The Central Asian country which borders Iran is one of the main suppliers of crude oil to Israel and has become a major recipient of Israeli military hardware in recent years. In 2012 Jerusalem and Baku signed a $1.4 billion deal which focused on drones and missile defense systems. A year earlier Aeronautics opened a factory in Azerbaijan to build the company’s Aerostar and Orbiter UAVs.

Azerbaijan and Armenia have had a long-standing dispute over the enclave of Nagorno-Karabakh and violence has in recent years led to the deaths of dozens of soldiers.
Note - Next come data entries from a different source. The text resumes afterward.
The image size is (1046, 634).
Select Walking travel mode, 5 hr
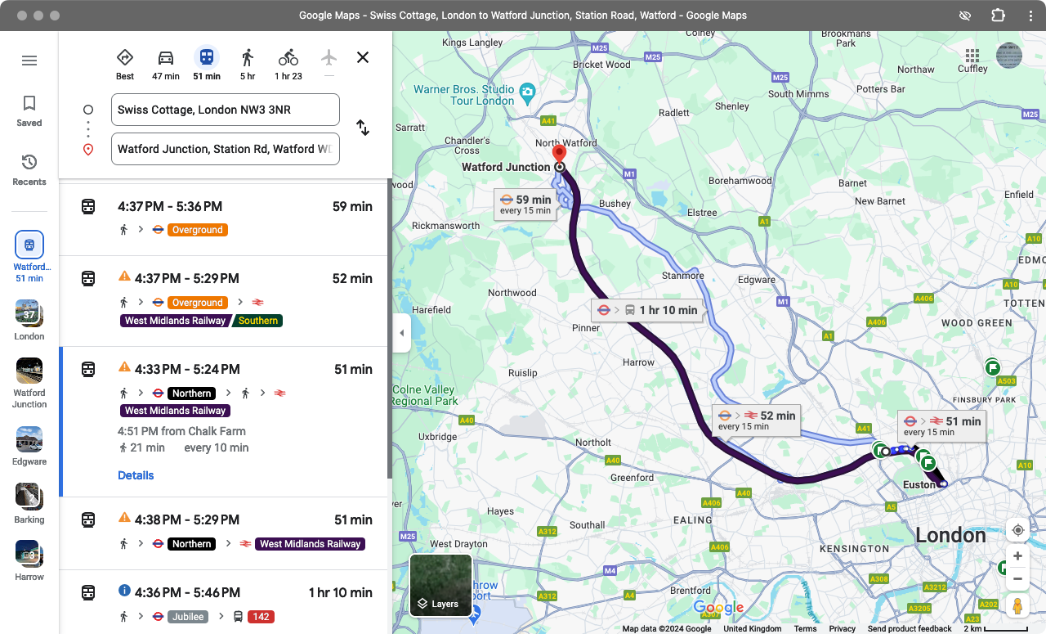click(x=248, y=64)
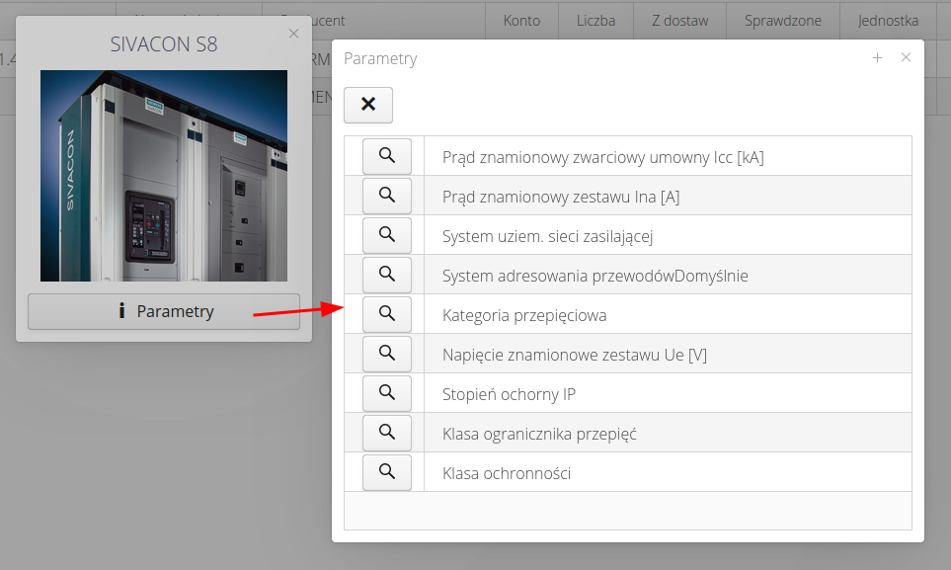Screen dimensions: 951x570
Task: Close the SIVACON S8 card
Action: coord(293,34)
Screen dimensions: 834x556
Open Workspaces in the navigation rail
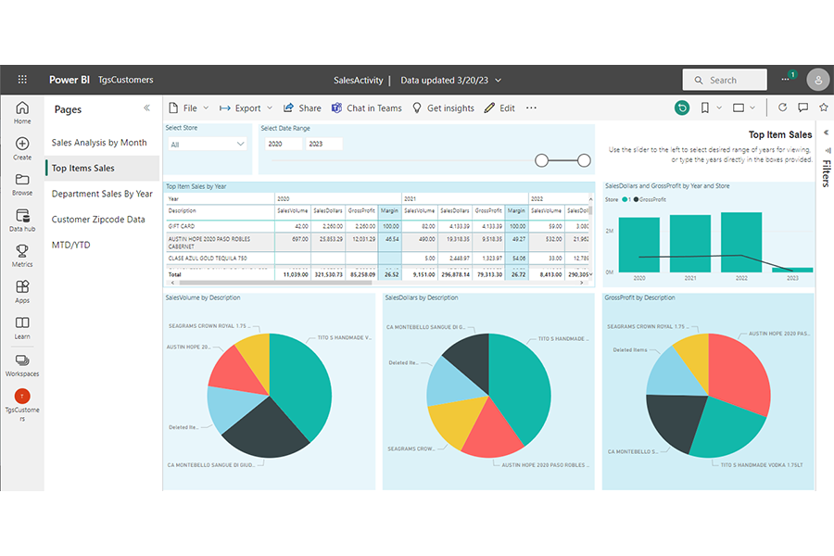(22, 364)
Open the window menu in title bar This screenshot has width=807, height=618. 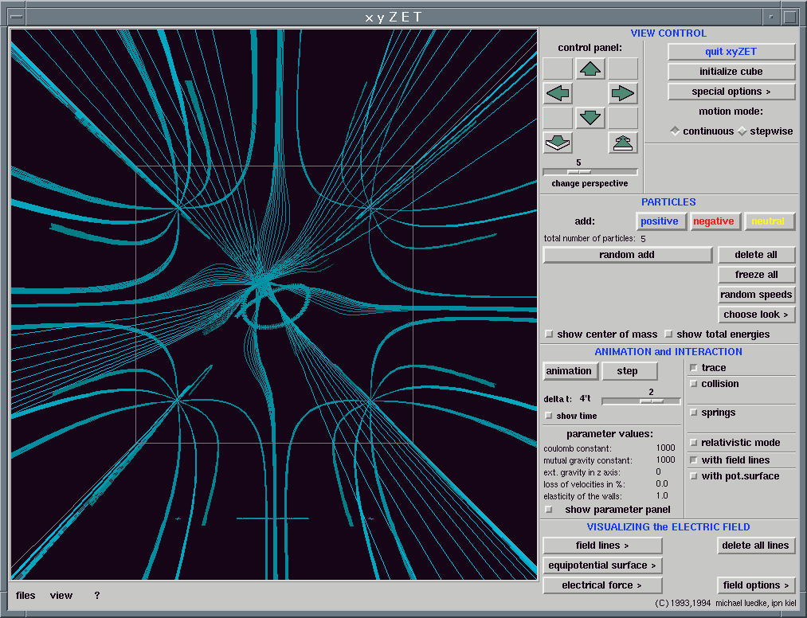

Nagorno-Karabakh is located within Azerbaijan and it is internationally recognized as being part of that country but a large part of it is governed by separatists who seized control of the mountainous region backed by Yerevan in a war in the 1990s.

Despite a cease-fire signed by the two foes in 1994 the two have never signed a peace treaty and during the last flare-up between the two countries last year it was reported that Azerbaijan had used suicide drones against Armenian targets including a Harop drone made by Israel Aerospace Industries killing seven Armenian soldiers when it hit a bus they were traveling in.

Armenian Ambassador Armen Melkonian later delivered a formal protest to Israel over the weapons and Meretz chairwoman Zehava Gal-On demanded that then-defense minister Moshe Ya’alon stop the delivery of Israeli drones to Baku until Jerusalem receives a clear commitment that Israeli weapons will not be used against Armenia.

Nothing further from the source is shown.